** Data for this exercise follows **

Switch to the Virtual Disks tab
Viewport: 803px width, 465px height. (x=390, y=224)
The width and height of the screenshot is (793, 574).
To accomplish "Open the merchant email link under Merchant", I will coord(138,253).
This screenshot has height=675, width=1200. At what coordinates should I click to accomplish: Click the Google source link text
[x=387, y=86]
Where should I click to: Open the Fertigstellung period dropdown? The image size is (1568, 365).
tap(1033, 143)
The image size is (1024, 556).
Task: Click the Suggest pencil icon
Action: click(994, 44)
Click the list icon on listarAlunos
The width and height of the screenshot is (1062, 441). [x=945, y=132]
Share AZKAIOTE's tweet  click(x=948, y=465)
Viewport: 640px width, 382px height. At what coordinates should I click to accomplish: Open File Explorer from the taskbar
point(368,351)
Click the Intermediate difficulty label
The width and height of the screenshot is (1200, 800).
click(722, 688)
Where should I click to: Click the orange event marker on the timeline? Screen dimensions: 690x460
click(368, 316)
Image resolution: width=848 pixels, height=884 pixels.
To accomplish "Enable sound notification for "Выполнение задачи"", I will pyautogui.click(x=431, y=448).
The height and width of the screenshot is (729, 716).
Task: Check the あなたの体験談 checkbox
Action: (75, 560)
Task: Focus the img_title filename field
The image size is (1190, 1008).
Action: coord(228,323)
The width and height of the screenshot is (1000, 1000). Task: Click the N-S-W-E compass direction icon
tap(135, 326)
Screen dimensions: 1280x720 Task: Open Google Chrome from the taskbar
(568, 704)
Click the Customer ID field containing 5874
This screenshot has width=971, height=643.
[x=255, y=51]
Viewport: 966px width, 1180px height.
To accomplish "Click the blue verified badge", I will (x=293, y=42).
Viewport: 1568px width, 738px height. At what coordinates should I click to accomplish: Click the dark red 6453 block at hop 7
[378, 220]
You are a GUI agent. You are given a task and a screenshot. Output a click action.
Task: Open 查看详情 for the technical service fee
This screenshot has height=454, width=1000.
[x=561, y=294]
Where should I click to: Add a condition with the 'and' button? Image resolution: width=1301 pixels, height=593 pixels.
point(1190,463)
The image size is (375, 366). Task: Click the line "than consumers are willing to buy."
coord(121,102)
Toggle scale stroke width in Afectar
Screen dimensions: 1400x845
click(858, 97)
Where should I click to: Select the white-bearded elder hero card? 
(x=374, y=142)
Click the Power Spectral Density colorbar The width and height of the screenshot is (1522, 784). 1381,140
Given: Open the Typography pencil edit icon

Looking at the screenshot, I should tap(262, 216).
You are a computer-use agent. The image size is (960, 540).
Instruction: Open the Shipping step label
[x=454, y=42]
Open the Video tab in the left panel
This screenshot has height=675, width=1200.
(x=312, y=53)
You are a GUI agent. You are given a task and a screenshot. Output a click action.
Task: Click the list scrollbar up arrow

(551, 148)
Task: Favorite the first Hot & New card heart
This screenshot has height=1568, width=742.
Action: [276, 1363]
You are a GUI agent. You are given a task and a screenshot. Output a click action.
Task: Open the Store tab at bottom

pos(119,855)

** End of Data for this exercise **

• **Activity**: Which lines of the records hold the string "field"? Copy each one.

• **Completed exercise**:
Task: Focus the img_title filename field
Click the Customer ID field containing 5874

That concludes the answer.